Celiac.com 02/13/2021 - I was interviewed for a national diabetes magazine the other day. They wanted to know how a diet such as the Specific Carbohydrate Diet would be for diabetes sufferers, especially since, in Australia, 10% of diabetics are also diagnosed with celiac disease. For diabetics the all important question is how carbohydrates affect their blood sugar level, and that the recommended foods have a low Glycemic Index. The Glycemic Index (GI) is a measurement of the type of carbohydrates in a particular food, and how fast 50 grams of this carbohydrate raises blood glucose levels (and consequent insulin secretion and effects produced by the pancreas) as it is digested. It is also important to consider the Glycemic Load of foods. For those of you who aren't familiar with it, the Glycemic Load was devised to make the Glycemic Index useful in the real world.
The problem with the Glycemic Index is that the tests use 50 grams of carbohydrate from the food being tested. On a practical level, that means they test a plateful of spaghetti, but a truckload of cucumbers! It doesn't take into account how food is eaten in the real world, making benign foods seem damaging.

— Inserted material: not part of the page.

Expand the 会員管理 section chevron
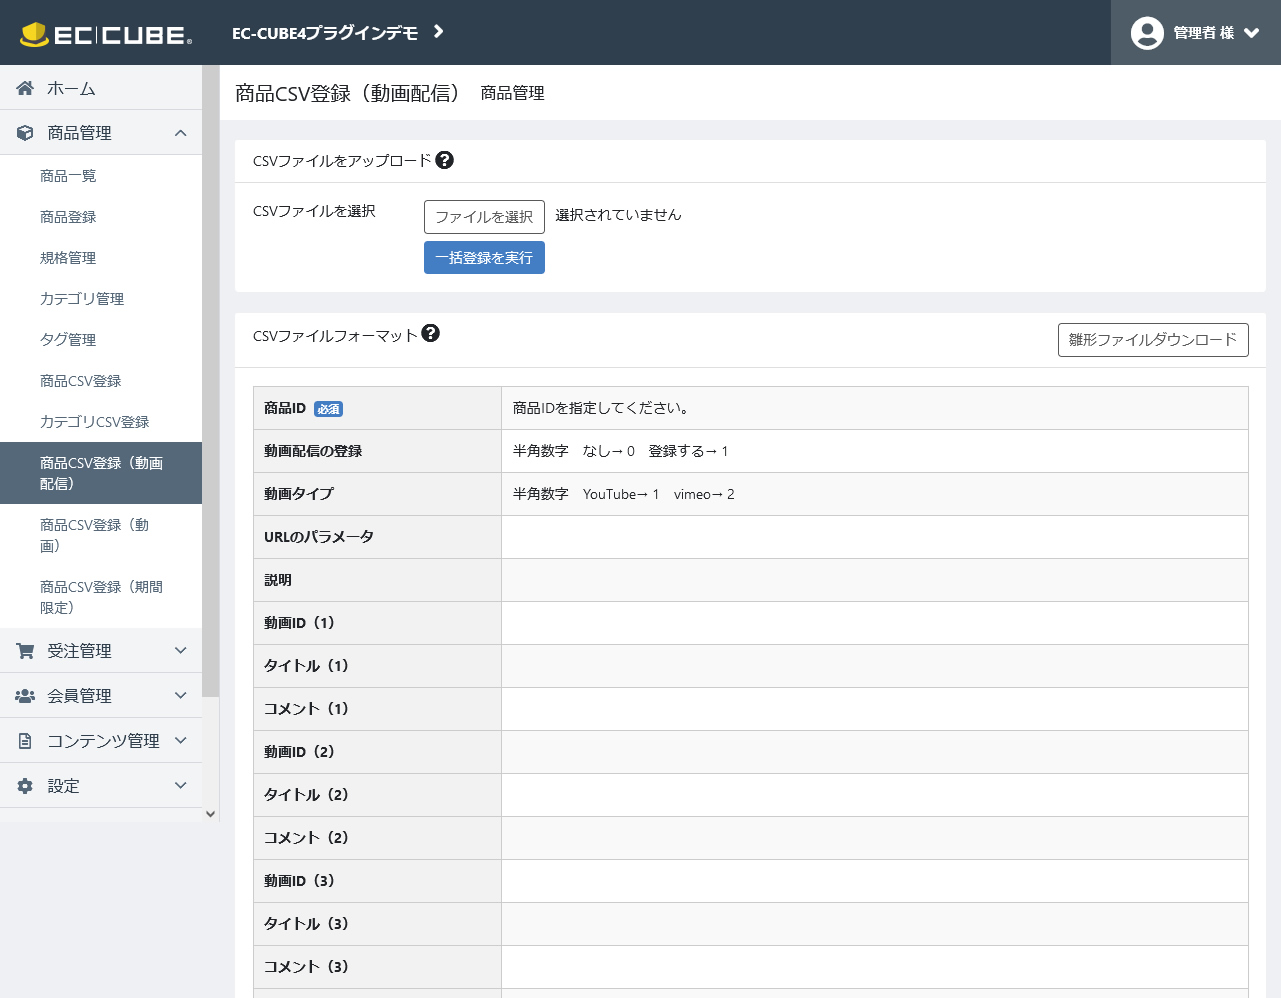The height and width of the screenshot is (998, 1281). click(x=180, y=696)
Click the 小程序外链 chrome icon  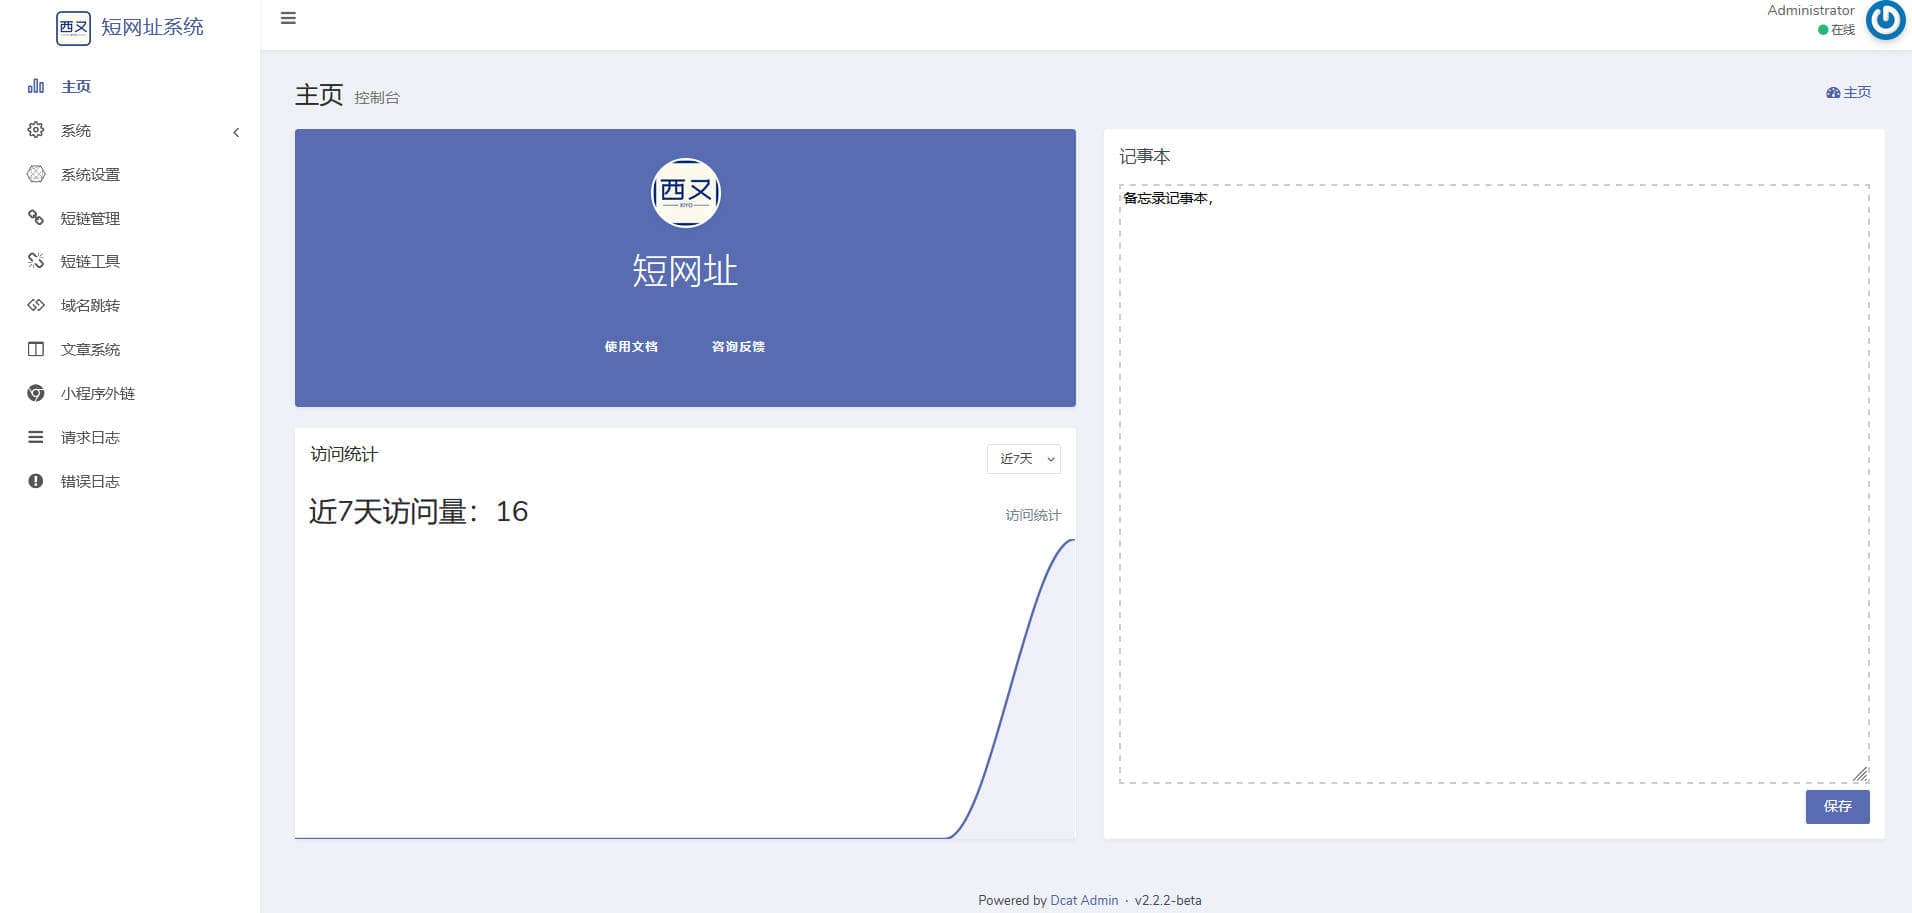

Take carrots. Carrots have a high Glycemic Index for a vegetable—around 50. But do you know how many carrots you'd have to eat to get fifty grams of carbohydrate? More than fifty! The carbohydrate content of eating two whole carrots with a meal is too small to cause a significant rise in blood sugar levels. Oatmeal, on the other hand, has about the same GI as carrots, but a one cup serving of cooked oatmeal has 25 grams of carbohydrate, for a Glycemic Load of 12.5 in contrast to say 5 baby carrots which has 4 grams of carbohydrate and a Glycemic Load of 2—very low.
So how do the foods allowed on the Specific Carbohydrate Diet rate, in regard to the GI and GL? Is this a good thing for diabetics and everyone else wanting to be healthier?
The Specific Carbohydrate Diet is based on ‘Simple Carbohydrate Foods' or rather monosaccharides which are the single molecule carbohydrates which need no enzyme to be digested. Carbohydrate foods naturally divide themselves into two groups: 1. starches and refined sugars, and 2. everything else. It's the concentration of carbohydrates in the starches and refined sugars that makes them a problem to those with bowel disease and/or diabetes. The specific carbohydrates allowed on the diet and used in the Healing Foods cookbook are the ones that are in most low GI foods. These foods are simple fresh foods, such as fresh fruits and vegetables, some low starch pulses, nuts, meats, cheeses and yogurt. Even the baked goods which are sweetened with honey are acceptable as the almond meal used instead of the wheat flour contain monounsaturated fats which slows the absorption rate of glucose from the honey into the bloodstream.
Considering all these factors, diabetics, digestive disease sufferers, and generally everyone who wants to live a more energetic and healthy life should be able to benefit from the recipes in Healing Foods: Cooking for Celiacs, Colitis, Crohn's and IBS.